Have you noticed a tingling or burning sensation in your mouth? You might be surprised to learn that it could be a symptom of ‘the change’
Burning mouth syndrome is a painful condition in which burning pain occurs on your tongue, lips, gums, roof of mouth, cheeks, back of throat and widespread areas involving your whole mouth. The sensation can feel very severe and feel like you have scalded the inside of your mouth.
The condition affects more women than men, however, postmenopausal women are at greater risk of developing this condition because an hormonal imbalance is known to be one of the causes. Estrogen plays an important role in the formation of saliva, therefore, once estrogen levels decrease, as occurs during the menopause, this can cause a burning mouth. The condition can sometimes occur in younger people but is more common in women in their middle years and older.
Some sufferers feel constant pain suddenly, but for others the discomfort can come and go. The sensation felt is often described as scalding. The onset of burning mouth is very often immediate and it has been known to last for several months to several years.
The condition is usually absent at night, sufferers typically awaken pain free with symptoms getting progressively worse throughout the day into the evening where they peak and then subside.
Symptoms of burning mouth:
These symptoms can come and go or occur suddenly. Some experience symptoms for months and even years.
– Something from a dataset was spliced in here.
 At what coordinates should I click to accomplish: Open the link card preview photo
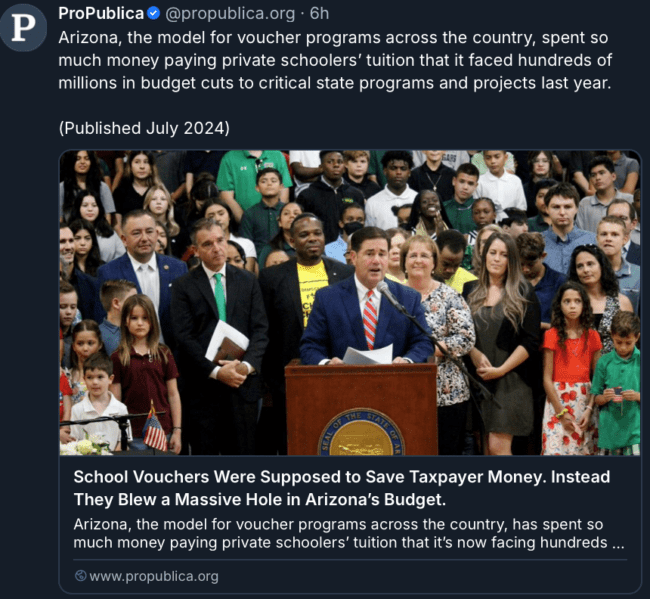pyautogui.click(x=350, y=303)
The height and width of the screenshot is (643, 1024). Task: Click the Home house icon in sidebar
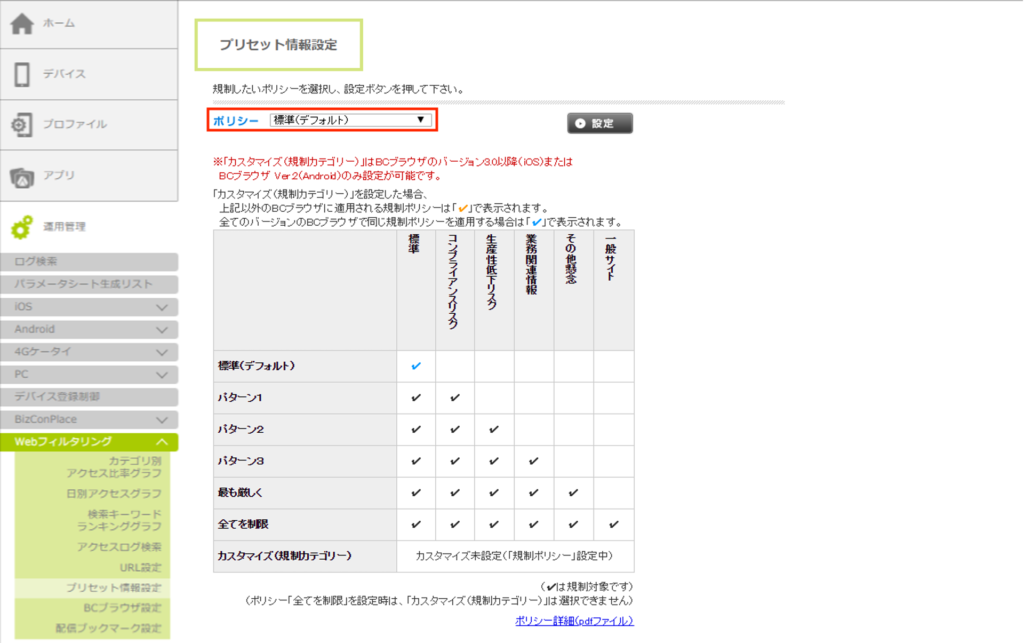point(22,23)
Burning or scalding sensation in the mouth but mainly on the tongue
A metallic or bitter taste in the mouth
A tingling, stinging or numb sensation in the mouth or at the tip of the tongue
Loss of taste
If you’re not going through the menopause, then there may be another reason you’re suffering…
Causes of burning mouth syndrome:
There are two main causes of burning mouth syndrome - primary and secondary. Primary occurs when no lab abnormalities come back from tests and some researchers think that this could be down to a problem with the nervous system.
Secondary means that burning mouth syndrome is being caused by another underlying issue. The most common causes are listed below.
Oral candida (fungal infection of the mouth)
Medications (some blood pressure medications, oral medications and diuretics)
Vitamin deficiencies (Vitamin B-12, iron, folic acid, niacin)
Gastric acid reflux
Blood abnormalities (anemia)
Allergies (toothpastes, mouthwashes, chewing gums, foods)
Psychological causes (anxiety, depression)
Geographic tongue (inflammatory condition of the tongue)
Lingual nerve damage
Treatment of burning mouth
Increase water intake. Water can stimulate saliva production and keep your mouth moist
Chewing sugar-free gum can also help to keep the mouth moist
Rinsing out your mouth with cold apple juice can bring relief
Sucking on a piece of ice can bring instant relief
Avoid spicy and acidic foods and beverages
Use only alcohol-free mouthwashes
Increase intake of foods containing Vitamin B (bananas, lentils, liver, turkey, tuna)
Add iron rich foods to your diet (spinach, broccoli).
As burning mouth during menopause is associated with hormonal imbalance, natural menopause relief supplements may assist in bringing about a natural balance to your hormone levels.